_Task description_:
Put all of the data below into a numbered list, one line per item, omitting the blank lines and leaving out the pictures.

::: Raw data :::

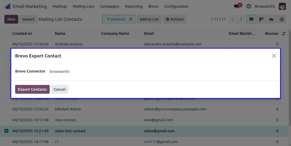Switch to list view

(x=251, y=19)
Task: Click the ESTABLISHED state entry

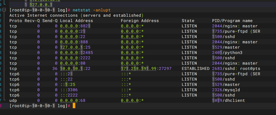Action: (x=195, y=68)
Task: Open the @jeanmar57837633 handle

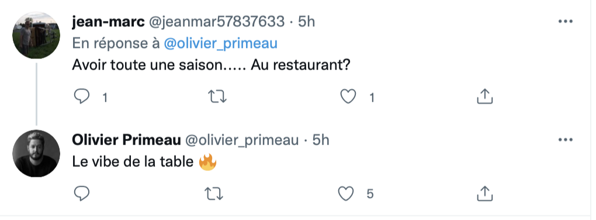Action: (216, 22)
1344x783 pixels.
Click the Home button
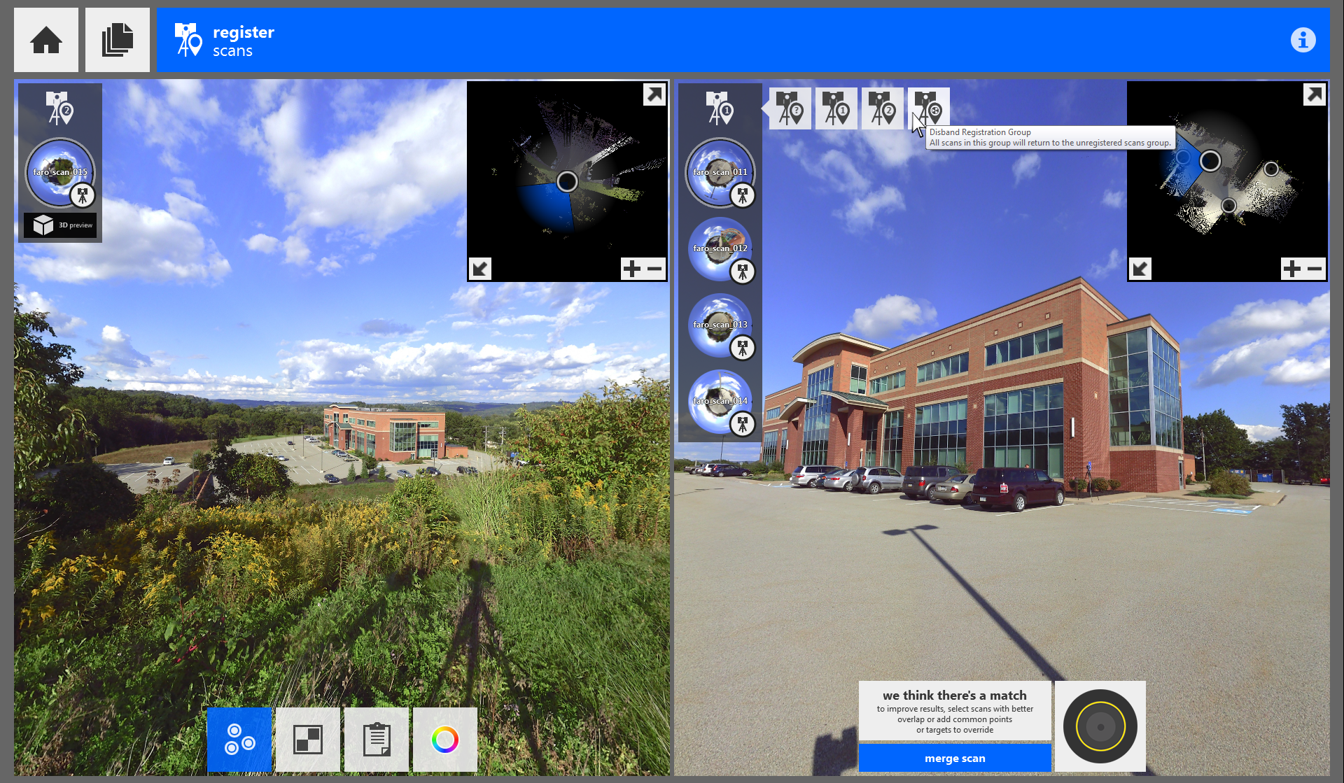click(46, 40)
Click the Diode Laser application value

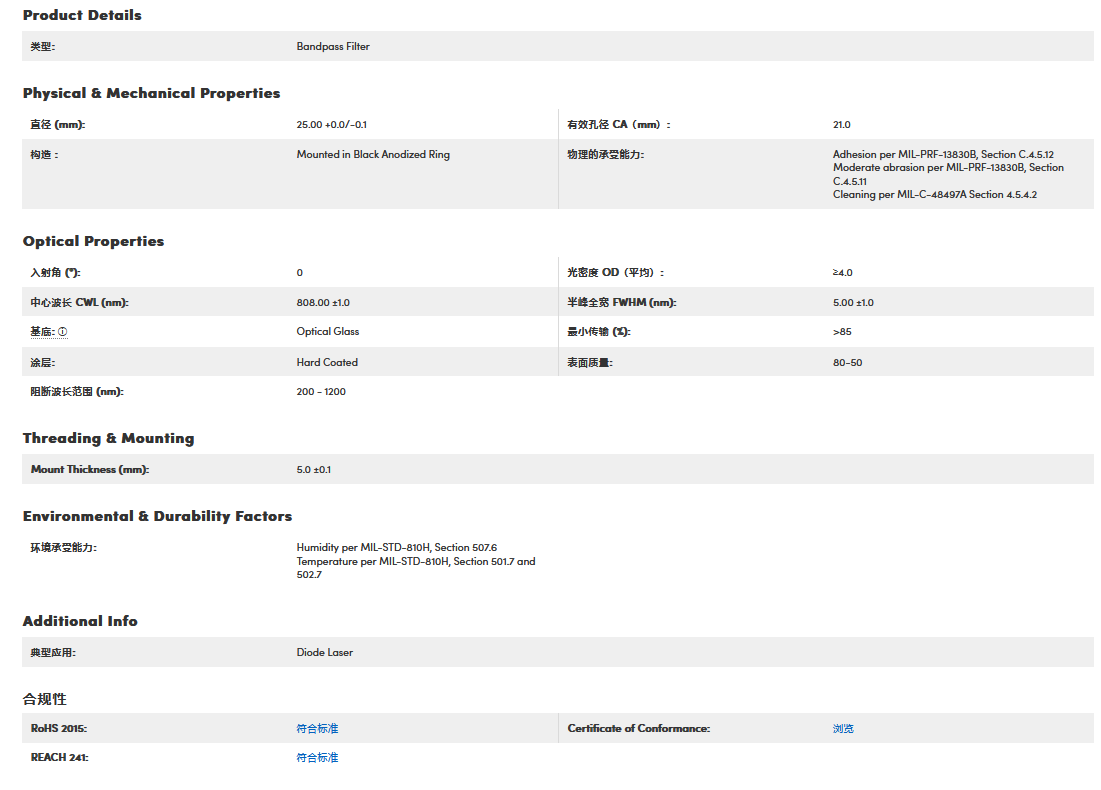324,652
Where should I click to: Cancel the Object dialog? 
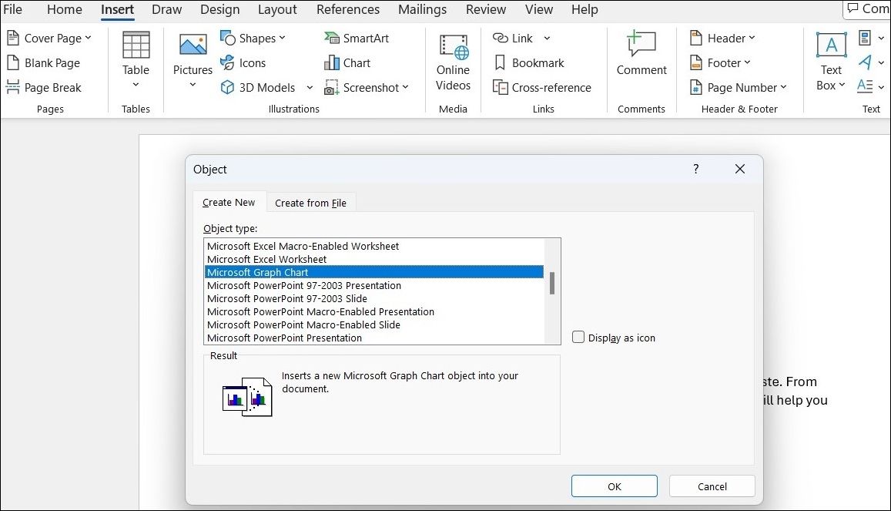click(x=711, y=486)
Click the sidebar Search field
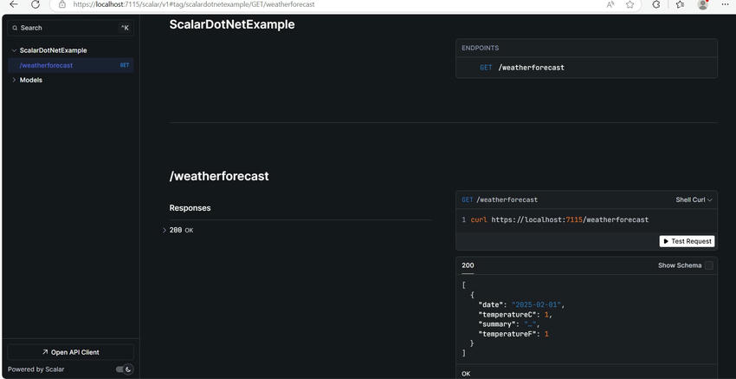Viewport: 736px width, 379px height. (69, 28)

:::

_Full answer_:
1. Switch to list view
2. (x=251, y=19)
3. Task: Click the ESTABLISHED state entry
4. Action: (x=195, y=68)
5. Task: Open the @jeanmar57837633 handle
6. Action: (216, 22)
7. 1344x783 pixels.
8. Click the Home button
9. click(46, 40)
10. Click the Diode Laser application value
11. 324,652
12. Where should I click to: Cancel the Object dialog? 
13. click(x=711, y=486)
14. Click the sidebar Search field
15. Viewport: 736px width, 379px height. (69, 28)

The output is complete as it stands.